### Using the information
**A)** Answer these questions using the passage about André Warnod:
(i) In which town was André Warnod born?
(ii) In which publication did he first use the term "École de Paris"?
(iii) Whom did he marry in Paris-9° on August 25, 1915?
**B)** Continue the passage about André Warnod from its last sentence.

### Passage to read
André Warnod was born in Giromagny on April 24, 1885, the son of Édouard Warnod (1856-1893), a Protestant industrialist in Giromagny, and Alice Herr (1862-1953). His grandfather, Édouard Warnod (1828-1890), married to Laure Boigeol (1830-1916), and was also an industrialist and served as the president of the general council of Belfort. André had two brothers: Robert, who died for France in 1916, and Pierre, married to Lucie Mouttet, daughter of Louis Mouttet. He married Andrée Cahen-Berr in Paris-9° on August 25, 1915.

André Warnod was the first to coin the term "École de Paris" (School of Paris) in an article for Comœdia, published on January 27, 1925. He reiterated this term in October of the same year in the introduction to his book "Les berceaux de la jeune peinture" (The Cradles of Young Painting).

He was a member, alongside other well-known or lesser-known personalities, of the goguette du Cornet.

### Source information
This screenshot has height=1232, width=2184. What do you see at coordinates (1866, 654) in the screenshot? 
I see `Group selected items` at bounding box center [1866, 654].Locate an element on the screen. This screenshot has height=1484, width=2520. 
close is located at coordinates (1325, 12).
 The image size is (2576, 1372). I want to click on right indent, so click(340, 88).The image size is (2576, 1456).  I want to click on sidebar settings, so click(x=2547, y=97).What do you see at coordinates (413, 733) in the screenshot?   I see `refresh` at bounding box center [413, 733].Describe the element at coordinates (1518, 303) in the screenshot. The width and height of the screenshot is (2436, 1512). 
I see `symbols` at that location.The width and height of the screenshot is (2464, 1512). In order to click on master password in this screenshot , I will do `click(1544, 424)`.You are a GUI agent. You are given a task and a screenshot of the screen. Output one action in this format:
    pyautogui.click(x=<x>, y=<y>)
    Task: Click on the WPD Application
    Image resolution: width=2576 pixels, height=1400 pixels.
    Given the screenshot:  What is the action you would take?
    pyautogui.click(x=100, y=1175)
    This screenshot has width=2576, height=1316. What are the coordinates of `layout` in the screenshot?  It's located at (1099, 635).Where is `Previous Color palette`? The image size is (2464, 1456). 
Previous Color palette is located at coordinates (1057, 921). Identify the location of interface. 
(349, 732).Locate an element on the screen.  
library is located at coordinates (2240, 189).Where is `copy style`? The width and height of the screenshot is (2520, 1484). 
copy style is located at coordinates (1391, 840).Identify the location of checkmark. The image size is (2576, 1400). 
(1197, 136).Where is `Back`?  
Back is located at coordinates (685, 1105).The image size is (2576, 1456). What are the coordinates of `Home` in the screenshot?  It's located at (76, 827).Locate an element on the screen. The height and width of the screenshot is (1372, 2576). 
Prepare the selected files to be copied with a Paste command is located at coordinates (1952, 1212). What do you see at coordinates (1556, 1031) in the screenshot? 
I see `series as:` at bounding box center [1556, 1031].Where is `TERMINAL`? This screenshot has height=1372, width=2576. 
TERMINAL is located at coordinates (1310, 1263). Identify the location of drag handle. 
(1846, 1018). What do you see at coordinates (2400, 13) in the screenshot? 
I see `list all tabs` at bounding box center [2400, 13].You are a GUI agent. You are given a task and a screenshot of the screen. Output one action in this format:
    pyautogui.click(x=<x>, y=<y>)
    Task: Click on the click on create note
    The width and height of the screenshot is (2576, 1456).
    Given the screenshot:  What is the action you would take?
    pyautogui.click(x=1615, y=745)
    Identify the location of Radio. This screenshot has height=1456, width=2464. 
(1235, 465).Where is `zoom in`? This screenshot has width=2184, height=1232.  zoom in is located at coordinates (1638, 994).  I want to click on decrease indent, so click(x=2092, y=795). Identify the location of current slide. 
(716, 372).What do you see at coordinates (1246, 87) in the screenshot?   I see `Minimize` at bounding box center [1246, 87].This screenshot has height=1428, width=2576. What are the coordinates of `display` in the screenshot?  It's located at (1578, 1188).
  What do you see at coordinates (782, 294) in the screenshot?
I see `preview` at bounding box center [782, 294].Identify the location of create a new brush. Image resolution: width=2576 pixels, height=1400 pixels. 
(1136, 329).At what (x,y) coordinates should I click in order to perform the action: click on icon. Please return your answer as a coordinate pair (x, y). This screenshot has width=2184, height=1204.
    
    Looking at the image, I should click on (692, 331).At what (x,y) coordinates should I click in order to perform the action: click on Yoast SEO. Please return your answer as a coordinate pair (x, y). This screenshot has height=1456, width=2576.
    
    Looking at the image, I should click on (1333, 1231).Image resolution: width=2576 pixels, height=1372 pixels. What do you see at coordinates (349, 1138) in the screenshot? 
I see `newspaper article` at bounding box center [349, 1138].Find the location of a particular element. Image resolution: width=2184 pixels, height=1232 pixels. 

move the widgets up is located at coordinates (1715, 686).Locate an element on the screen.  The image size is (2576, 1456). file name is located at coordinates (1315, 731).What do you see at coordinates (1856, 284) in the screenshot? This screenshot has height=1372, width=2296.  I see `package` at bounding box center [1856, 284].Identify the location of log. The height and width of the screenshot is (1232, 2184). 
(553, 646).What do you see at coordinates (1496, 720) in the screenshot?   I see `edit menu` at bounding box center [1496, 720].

### Exercise results
**A)**
(i) Giromagny
(ii) Comœdia
(iii) Andrée Cahen-Berr

**B)**
During World War I, he served in the Russian Ambulances, led by Colonel Dimitri d'Osnobichine.,

He was a member of the Mortigny circle, founded by Dimitri d'Osnobichine, in 1908 which brought together numerous artists and regulars of Parisian life: Bernard Boutet de Monvel, Pierre Brissaud, Georges Villa, Guy Arnoux, Joë Hamman, Lucien-Victor Guirand de Scevola, Joseph Pinchon, Paul Poiret, Pierre Troisgros, Jean Routier, Henri Callot, Pierre Falize, Pierre Prunier, a circle that operated until the 1950s.

His signature can be found in the magazines "Paris Sex-Appeal" (1933-?) and "Mon Paris" (1935-?).

Warnod died in Paris on 10 October 1960.

== Principal publications ==

- Le Vieux Montmartre (1913)
- Bals, cafés et cabarets (1913)
- La Brocante et les petits marchés de Paris (1914)
- Prisonnier de guerre, notes et croquis rapportés d'Allemagne (1915)
- Petites images du temps de guerre (1918)
- Lily, modèle, roman (1919)
- Miquette et ses deux compagnons, roman (1920)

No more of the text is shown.